:: Goal of the exercise ::
Scan the entries for the word "computer". Every line that has it should be copied.

:: Data to examine ::
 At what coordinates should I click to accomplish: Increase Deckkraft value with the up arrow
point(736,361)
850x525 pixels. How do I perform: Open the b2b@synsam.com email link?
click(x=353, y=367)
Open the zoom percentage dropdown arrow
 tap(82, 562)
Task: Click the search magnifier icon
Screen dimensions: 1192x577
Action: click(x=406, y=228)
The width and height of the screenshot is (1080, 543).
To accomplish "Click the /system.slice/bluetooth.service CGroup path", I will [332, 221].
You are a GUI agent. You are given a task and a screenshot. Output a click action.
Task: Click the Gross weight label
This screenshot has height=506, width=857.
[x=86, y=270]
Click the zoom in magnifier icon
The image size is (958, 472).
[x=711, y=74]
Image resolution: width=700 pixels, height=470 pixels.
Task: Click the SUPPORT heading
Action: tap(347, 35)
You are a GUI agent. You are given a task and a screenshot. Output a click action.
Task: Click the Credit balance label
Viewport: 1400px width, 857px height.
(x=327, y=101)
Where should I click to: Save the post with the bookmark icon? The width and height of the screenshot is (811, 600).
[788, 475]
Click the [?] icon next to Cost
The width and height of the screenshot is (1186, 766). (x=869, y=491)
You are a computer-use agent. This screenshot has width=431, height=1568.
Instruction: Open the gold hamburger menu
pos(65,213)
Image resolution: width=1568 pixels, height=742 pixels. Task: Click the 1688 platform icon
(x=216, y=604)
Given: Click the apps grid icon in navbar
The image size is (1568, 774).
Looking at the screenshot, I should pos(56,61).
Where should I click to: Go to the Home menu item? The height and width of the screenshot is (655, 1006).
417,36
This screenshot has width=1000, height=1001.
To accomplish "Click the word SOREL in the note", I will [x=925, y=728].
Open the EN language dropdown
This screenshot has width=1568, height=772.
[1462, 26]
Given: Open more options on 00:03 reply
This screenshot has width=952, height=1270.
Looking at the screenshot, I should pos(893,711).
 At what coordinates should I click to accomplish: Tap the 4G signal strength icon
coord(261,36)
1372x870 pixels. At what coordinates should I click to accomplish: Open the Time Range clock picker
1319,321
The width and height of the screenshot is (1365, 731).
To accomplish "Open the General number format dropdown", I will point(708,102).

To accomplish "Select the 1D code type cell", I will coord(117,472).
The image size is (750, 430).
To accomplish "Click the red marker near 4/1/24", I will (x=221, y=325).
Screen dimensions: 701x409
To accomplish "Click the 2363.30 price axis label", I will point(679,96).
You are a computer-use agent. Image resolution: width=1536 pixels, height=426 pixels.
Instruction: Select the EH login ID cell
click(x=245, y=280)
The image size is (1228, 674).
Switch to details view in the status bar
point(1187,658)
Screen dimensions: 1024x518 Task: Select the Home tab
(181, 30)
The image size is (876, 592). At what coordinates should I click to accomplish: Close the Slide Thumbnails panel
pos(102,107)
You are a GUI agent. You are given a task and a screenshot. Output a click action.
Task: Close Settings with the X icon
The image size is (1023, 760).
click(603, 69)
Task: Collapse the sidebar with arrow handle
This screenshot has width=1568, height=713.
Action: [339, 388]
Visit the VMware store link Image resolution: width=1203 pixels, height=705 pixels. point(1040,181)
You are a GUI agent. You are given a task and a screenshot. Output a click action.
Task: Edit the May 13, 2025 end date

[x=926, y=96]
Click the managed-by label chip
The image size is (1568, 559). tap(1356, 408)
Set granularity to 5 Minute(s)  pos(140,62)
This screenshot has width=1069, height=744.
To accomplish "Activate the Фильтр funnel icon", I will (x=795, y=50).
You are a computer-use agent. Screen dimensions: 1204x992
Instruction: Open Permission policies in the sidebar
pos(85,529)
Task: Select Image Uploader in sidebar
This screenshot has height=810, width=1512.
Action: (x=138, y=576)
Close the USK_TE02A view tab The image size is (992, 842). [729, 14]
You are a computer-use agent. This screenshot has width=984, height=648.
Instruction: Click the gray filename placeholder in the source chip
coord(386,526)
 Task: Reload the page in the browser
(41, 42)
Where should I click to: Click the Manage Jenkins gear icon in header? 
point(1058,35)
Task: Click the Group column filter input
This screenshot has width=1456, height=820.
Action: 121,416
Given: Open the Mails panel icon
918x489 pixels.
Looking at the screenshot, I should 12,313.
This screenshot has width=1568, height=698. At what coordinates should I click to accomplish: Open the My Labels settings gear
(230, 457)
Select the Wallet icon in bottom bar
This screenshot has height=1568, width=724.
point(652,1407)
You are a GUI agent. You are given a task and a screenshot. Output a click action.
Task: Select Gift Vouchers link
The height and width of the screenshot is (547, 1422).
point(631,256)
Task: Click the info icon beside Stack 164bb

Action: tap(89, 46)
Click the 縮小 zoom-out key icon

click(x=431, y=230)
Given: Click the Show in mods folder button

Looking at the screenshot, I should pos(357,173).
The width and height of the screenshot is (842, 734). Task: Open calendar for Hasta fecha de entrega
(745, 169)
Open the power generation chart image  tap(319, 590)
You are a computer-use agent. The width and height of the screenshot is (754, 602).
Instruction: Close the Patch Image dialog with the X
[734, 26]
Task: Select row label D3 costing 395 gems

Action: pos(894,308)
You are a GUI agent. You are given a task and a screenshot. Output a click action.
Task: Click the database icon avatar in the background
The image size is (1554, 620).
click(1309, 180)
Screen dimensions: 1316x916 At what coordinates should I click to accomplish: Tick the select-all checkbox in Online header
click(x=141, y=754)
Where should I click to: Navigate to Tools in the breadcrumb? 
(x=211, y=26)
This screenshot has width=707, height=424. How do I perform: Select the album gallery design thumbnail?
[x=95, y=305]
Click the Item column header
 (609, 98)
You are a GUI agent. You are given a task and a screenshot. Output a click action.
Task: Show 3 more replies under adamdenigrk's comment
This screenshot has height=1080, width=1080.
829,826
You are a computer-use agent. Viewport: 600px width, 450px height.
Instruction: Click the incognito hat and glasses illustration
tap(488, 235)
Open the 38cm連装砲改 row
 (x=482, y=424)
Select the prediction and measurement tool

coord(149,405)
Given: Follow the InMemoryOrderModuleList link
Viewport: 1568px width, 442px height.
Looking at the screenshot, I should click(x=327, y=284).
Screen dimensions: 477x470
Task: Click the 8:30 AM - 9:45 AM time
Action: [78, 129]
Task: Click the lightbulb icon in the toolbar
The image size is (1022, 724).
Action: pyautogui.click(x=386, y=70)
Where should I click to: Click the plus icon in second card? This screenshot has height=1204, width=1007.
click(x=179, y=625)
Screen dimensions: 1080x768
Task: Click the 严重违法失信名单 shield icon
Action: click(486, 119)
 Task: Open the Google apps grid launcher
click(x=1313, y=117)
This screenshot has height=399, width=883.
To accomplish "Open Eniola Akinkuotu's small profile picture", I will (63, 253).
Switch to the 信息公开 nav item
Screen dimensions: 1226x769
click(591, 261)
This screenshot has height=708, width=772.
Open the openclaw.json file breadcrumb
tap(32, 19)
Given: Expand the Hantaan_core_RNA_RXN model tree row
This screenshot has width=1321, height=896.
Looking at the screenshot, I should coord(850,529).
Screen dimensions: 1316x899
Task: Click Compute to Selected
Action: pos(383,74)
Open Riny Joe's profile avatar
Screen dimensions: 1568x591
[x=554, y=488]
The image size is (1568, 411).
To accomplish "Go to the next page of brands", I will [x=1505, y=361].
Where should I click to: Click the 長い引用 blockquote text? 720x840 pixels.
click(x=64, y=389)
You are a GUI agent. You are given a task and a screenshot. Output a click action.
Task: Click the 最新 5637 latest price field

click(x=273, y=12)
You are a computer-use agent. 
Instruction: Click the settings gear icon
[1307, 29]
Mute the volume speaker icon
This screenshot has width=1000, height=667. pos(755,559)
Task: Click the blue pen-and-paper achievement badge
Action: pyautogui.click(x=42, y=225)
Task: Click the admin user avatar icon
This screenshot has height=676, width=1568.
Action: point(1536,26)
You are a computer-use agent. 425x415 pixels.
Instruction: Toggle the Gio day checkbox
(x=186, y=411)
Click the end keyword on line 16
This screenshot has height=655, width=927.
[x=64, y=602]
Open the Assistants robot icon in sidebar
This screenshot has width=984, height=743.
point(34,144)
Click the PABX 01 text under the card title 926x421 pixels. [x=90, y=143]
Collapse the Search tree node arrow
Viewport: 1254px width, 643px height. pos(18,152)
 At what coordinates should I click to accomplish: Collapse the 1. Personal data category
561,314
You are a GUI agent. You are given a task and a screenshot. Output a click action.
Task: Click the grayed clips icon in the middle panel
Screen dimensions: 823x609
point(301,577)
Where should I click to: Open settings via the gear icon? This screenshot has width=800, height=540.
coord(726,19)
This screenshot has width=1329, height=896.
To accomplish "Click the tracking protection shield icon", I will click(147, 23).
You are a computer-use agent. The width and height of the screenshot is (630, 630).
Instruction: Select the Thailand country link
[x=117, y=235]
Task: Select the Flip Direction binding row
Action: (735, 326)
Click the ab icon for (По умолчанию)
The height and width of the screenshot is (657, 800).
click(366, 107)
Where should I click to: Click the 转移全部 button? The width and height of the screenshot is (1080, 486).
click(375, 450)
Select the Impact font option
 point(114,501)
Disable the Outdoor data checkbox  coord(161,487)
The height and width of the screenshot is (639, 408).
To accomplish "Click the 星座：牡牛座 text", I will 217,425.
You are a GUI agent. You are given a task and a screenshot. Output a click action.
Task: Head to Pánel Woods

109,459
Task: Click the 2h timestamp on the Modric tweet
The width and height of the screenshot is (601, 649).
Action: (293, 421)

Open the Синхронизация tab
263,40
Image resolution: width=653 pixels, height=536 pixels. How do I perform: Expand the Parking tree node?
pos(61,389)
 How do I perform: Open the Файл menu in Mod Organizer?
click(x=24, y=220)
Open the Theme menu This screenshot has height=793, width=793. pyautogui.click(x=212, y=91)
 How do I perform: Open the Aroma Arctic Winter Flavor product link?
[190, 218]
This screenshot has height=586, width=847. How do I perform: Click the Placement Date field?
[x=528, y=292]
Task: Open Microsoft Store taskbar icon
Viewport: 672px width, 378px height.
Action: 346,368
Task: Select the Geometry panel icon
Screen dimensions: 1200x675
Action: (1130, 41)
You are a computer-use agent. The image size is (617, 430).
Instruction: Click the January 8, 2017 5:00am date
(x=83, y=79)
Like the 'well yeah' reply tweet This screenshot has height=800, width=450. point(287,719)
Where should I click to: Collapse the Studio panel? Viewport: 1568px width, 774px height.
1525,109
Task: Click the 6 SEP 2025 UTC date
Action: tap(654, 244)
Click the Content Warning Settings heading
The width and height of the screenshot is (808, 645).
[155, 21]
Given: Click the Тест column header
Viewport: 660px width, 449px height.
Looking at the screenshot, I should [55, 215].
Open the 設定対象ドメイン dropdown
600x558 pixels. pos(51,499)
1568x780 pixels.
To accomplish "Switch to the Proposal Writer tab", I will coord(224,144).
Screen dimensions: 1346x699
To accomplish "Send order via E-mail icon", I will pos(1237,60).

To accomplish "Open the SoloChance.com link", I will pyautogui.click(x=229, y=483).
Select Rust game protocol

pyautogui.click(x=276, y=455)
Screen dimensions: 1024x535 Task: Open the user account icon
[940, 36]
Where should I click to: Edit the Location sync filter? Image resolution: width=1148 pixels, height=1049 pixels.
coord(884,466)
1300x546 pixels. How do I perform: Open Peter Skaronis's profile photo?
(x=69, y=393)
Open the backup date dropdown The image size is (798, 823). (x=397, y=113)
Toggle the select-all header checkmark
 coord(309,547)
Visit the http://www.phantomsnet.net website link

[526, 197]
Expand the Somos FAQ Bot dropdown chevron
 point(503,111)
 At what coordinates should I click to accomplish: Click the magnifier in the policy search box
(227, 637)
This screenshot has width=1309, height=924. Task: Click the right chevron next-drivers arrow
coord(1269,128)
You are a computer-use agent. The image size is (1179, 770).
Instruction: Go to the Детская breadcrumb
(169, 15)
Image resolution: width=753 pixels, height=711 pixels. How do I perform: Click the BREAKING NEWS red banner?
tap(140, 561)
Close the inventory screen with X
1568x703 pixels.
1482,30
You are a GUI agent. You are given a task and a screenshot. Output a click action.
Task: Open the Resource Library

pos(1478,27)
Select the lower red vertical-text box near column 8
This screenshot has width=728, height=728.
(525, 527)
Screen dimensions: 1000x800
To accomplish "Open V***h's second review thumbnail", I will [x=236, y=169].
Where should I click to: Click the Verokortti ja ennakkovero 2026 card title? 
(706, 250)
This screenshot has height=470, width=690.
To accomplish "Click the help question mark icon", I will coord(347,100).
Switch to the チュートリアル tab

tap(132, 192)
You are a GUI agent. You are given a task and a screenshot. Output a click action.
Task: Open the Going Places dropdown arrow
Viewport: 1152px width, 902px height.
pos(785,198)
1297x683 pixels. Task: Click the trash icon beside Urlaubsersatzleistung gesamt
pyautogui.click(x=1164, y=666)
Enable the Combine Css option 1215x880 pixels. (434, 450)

:: Your response ::
You are a computer-use agent. This screenshot has width=431, height=1568.
You are a computer-use agent. Image resolution: width=1536 pixels, height=426 pixels.
You are a computer-use agent. Screen dimensions: 1204x992
You are a computer-use agent. This screenshot has width=984, height=648.
You are a computer-use agent. The width and height of the screenshot is (754, 602).
You are a computer-use agent. Viewport: 600px width, 450px height.
You are a computer-use agent. 
You are a computer-use agent. 425x415 pixels.
You are a computer-use agent. The width and height of the screenshot is (630, 630).
You are a computer-use agent. The image size is (617, 430).
You are a computer-use agent. The image size is (1179, 770).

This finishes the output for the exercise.